Figure 1.

Protective role of PARK7 in TNFSF10-induced oxidative stress. (a) Cells were treated with various concentrations (1–10 ng/ml) of TNFSF10 for 4 h and labeled with MitoSOX Red. The total fluorescence intensity of oxidized MitoSOX Red was measured using flow cytometry. (b) Quantification of A. Error bars represent the mean ± SEM from 3 separate experiments (*p < 0.05). (c) Cells were stably transfected with shScramble or shPARK7 and treated with 10 ng/ml TNFSF10 for 4 h. Mitochondria and cells were stained with MitoTracker Green and MitoSOX Red, respectively. Mitochondria (green) and mitochondrial superoxide anion (red) were detected using confocal microscopy. Scale bar: 10 μm. (d) Cells were stably transfected with shScramble or shPARK7, followed by treatment for 4 h with 2.5 mM NAC, 10 ng/ml TNFSF10 or in combination.

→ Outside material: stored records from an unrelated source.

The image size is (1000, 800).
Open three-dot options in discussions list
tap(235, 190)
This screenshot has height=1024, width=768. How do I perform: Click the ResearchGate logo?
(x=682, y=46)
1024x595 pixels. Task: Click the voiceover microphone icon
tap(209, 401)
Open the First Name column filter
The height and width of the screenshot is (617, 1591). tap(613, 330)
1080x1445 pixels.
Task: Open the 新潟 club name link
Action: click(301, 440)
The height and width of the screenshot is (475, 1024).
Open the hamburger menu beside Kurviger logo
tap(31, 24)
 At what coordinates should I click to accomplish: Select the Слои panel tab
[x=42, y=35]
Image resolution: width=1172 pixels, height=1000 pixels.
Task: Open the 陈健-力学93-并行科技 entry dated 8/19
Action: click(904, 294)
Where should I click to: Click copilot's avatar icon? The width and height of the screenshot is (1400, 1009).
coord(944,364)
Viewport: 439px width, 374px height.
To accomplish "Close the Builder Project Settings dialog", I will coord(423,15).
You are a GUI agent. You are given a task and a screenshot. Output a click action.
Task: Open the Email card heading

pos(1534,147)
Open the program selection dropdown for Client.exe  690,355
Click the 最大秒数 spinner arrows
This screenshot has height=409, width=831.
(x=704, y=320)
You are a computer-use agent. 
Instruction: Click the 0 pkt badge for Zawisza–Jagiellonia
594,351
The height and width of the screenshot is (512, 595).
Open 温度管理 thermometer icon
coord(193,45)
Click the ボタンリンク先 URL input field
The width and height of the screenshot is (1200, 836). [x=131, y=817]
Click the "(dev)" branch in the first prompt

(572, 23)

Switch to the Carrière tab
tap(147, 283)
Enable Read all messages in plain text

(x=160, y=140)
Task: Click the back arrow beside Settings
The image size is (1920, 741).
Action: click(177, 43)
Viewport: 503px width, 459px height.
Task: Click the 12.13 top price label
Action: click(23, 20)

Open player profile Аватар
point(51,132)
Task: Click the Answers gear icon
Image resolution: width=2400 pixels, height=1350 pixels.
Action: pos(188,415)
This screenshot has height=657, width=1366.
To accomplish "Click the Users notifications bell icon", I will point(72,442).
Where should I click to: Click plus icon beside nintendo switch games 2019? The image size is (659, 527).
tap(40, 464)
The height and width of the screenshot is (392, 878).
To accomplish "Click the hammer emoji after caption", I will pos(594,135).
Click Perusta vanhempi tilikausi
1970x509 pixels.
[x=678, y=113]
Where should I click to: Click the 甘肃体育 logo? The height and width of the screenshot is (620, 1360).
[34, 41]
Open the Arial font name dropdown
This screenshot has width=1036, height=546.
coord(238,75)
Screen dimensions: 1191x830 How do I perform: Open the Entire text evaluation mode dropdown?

Cells were subsequently stained with CM-H₂-DCFDA for 30 min. Green signals indicate ROS in the cytosol. Scale bar: 200 μm. (e) Cells were stably transfected with control shRNA (shScram.) or PARK7 shRNA (shPARK7), followed by the treatment with 10 ng/ml TNFSF10 for 4 h. Cells were subsequently labeled with MitoSOX Red, and MitoSOX Red fluorescence was analyzed using flow cytometry. a.u., arbitrary units. (f) Quantification of E. Error bars represent the mean ± SEM from 3 separate experiments (**p < 0.01).